In general, no major impacts of climate change on the production and distribution facilities of fossil fuels are likely, other than policies aimed at reducing GHG emissions from burning of fossil fuels. However, offshore exploration, production, and distribution facilities of oil and natural gas would be influenced by sea-level rise and extreme weather events such as cyclonic storms and associated surges that are likely to be exacerbated by climate change. Most power plants and oil refineries in Asia also are located along the coastlines to facilitate transportation and easy access to cooling water supply. Construction of seawalls will be needed to protect these facilities against sea-level rise (Mimura et al., 1998).
As reported in IPCC (1996), energy demand for heating, cooling, and agriculture activities can be influenced by climate change. Global warming would increase energy demand for cooling in the tropical Asia region and reduce energy demand for heating in boreal Asia. A similar pattern could be observed in temperate Asia, either in summer or winter. For agricultural activities, more energy would be needed for irrigation pumping during warmer weather as the soil becomes drier.
Tourism and outdoor recreational activities are likely to be disrupted in pattern by climate change. Global warming is expected to shorten the skiing season in many areas and affect the feasibility of some ski facilities (IPCC, 1998). Summer recreational activities in coastal recreational areas may be affected with the inundation of beaches. In Malaysia, for example, unprotected resorts located near the coastline would be lost through erosion; others that are not affected by erosion or inundation will cease to operate because of the loss of beaches (Teh, 1997). The increased frequency of forest fires because of drier conditions in Indonesia during the 1997 El Niño resulted in haze that affected the tourism industries of Indonesia, Singapore, and Malaysia (Schweithelm et al., 1999). Some wildlife reservation areas that are famous as tourist spots may lose their attraction because of the disappearance of flora and fauna in the changed ecosystems. For example, it has been suggested that the flowering dates of cherry blossoms in Japan and Korea could move 3-4 days earlier if air temperatures during March increase by 1°C (Seino et al., 1998). Extreme weather events in highland regions also would threaten rafting, mountain climbing, and other high-altitude tourism.

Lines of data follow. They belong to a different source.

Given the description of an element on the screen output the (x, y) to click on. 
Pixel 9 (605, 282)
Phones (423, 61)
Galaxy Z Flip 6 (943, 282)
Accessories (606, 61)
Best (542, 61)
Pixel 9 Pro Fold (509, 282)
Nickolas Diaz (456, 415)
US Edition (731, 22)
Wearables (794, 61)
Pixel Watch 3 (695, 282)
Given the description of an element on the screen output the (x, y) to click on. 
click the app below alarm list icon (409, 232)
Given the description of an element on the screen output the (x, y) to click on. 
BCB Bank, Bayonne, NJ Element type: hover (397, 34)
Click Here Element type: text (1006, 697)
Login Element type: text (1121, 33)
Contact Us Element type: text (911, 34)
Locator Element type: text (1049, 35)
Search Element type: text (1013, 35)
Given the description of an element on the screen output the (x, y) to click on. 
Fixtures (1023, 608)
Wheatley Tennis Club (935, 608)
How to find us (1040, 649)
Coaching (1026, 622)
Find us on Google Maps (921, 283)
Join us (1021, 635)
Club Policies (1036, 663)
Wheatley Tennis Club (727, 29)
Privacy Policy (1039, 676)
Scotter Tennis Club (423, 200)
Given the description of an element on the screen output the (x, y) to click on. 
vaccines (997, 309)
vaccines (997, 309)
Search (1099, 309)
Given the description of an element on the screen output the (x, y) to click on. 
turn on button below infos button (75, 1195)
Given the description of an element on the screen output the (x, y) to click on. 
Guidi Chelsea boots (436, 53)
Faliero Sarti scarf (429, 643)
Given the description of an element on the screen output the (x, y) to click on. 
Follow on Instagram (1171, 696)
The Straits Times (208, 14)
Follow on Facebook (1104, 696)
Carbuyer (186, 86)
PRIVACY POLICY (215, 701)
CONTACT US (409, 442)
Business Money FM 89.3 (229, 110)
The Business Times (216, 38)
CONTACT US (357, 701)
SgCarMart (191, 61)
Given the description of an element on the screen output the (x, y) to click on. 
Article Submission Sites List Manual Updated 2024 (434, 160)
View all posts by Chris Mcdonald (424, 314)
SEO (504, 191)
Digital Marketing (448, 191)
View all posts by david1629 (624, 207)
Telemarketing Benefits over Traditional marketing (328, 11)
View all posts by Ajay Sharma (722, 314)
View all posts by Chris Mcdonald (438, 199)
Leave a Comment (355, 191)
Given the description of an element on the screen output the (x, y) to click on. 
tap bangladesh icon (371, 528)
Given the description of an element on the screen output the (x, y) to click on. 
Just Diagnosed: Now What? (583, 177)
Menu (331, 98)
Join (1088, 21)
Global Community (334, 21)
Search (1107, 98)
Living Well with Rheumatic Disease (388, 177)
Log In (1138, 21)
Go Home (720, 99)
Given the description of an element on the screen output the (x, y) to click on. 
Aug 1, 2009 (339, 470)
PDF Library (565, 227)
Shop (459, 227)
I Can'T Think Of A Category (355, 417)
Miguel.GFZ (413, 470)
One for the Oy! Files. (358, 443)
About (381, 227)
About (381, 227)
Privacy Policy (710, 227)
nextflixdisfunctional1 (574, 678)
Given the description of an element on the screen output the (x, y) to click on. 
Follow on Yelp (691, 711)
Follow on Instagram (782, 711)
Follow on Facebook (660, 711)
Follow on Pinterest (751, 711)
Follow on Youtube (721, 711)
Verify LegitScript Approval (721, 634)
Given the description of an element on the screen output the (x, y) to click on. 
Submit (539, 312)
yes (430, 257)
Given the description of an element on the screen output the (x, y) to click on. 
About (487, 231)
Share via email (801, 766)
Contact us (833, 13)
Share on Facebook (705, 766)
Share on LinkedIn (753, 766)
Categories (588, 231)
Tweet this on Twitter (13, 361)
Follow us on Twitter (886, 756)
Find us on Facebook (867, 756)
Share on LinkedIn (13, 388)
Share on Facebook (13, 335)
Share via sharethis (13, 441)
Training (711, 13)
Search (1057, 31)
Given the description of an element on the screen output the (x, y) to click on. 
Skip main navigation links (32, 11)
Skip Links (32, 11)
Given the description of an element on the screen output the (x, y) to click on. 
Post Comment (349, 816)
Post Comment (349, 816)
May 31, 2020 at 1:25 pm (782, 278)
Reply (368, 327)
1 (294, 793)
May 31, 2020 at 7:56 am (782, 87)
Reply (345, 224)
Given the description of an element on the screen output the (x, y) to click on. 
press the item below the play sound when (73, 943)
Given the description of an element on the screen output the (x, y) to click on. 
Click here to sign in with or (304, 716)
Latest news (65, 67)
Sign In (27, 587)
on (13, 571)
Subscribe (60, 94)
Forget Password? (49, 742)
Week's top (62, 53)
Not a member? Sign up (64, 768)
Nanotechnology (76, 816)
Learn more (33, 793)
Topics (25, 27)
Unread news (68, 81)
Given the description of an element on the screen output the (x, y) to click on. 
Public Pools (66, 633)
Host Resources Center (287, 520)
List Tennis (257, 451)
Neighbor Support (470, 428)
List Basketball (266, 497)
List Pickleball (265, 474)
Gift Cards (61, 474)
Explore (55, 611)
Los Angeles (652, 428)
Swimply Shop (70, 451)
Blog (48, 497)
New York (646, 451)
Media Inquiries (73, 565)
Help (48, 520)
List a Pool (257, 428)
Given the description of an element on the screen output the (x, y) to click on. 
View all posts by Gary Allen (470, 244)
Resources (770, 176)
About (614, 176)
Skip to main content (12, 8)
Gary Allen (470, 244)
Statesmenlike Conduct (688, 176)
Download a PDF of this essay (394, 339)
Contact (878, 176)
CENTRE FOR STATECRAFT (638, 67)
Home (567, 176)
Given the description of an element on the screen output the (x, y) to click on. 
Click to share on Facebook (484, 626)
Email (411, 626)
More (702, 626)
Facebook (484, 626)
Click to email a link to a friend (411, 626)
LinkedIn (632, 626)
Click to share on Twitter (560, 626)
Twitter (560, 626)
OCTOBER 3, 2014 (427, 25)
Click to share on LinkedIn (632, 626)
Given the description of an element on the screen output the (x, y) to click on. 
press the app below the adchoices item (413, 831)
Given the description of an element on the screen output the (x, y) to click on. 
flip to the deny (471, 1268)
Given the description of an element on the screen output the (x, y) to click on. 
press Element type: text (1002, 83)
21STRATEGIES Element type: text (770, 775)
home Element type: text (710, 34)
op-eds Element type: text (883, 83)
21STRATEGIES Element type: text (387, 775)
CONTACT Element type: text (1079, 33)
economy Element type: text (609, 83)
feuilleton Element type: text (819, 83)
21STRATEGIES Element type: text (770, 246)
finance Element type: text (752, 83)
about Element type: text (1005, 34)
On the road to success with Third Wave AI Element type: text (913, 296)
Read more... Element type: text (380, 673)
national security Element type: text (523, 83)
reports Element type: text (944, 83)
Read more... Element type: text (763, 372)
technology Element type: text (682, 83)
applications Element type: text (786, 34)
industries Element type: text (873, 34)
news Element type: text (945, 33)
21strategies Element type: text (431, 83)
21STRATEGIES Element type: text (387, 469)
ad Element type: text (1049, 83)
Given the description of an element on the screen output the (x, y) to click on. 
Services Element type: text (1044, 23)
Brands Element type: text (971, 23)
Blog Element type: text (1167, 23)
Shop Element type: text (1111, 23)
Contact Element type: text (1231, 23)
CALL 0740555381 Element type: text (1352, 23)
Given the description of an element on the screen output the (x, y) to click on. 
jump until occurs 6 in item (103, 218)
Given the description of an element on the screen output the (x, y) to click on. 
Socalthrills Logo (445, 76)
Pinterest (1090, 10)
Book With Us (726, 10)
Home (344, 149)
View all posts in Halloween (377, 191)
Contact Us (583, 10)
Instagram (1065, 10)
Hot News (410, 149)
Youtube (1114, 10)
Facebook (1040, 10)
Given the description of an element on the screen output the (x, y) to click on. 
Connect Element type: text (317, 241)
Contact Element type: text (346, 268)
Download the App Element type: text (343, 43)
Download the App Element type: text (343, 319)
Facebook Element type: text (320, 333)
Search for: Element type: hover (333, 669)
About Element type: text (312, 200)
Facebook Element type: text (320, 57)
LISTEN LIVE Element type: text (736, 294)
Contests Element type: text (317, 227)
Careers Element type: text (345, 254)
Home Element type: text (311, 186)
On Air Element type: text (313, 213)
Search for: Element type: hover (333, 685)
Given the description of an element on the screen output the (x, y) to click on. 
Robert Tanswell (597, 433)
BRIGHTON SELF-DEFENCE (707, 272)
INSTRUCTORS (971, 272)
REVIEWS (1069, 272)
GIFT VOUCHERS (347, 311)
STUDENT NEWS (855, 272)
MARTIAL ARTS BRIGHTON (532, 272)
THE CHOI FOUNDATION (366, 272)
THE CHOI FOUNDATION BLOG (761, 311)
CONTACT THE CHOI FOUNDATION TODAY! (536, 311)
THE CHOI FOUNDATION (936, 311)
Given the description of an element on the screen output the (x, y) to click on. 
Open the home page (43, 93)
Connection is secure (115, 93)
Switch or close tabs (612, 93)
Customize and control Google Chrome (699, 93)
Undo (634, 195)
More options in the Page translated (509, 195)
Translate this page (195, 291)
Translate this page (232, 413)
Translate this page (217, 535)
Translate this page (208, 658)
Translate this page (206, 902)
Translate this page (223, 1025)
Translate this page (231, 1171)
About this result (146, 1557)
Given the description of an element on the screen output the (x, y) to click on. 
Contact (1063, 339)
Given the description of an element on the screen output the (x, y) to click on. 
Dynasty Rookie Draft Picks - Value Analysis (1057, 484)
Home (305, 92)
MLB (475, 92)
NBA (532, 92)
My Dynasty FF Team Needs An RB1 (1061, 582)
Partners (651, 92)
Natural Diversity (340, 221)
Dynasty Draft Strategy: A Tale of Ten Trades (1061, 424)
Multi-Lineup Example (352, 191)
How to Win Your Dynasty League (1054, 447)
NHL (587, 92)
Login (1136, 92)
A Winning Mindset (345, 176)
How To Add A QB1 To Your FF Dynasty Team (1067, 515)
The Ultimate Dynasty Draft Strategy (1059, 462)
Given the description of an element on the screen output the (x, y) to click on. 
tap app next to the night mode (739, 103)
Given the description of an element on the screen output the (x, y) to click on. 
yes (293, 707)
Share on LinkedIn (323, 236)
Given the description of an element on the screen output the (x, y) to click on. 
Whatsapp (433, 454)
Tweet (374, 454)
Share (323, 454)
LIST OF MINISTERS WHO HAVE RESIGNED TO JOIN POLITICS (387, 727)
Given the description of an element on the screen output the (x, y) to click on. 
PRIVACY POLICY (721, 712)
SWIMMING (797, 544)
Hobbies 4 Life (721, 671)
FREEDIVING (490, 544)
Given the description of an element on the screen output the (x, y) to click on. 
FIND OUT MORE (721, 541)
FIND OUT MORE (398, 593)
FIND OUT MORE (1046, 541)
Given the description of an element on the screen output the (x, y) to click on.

Transportation systems, including infrastructure and fuel, can be influenced directly and indirectly by climate change. A longer rainy season, melting of ice deposits, and sea-level rise could directly damage infrastructures such as roads, railways, runways, terminals, airports, and harbors, thereby disrupting transportation systems. Climate change would increase the inherent necessity for expansion of infrastructure and alter fuel consumption patterns. In Siberia, for instance, frozen rivers that currently are used as roads would require a shift to water transport or construction of permanent roads with shorter winters. As reported in IPCC (1996), similar impacts could be experienced from permafrost melting.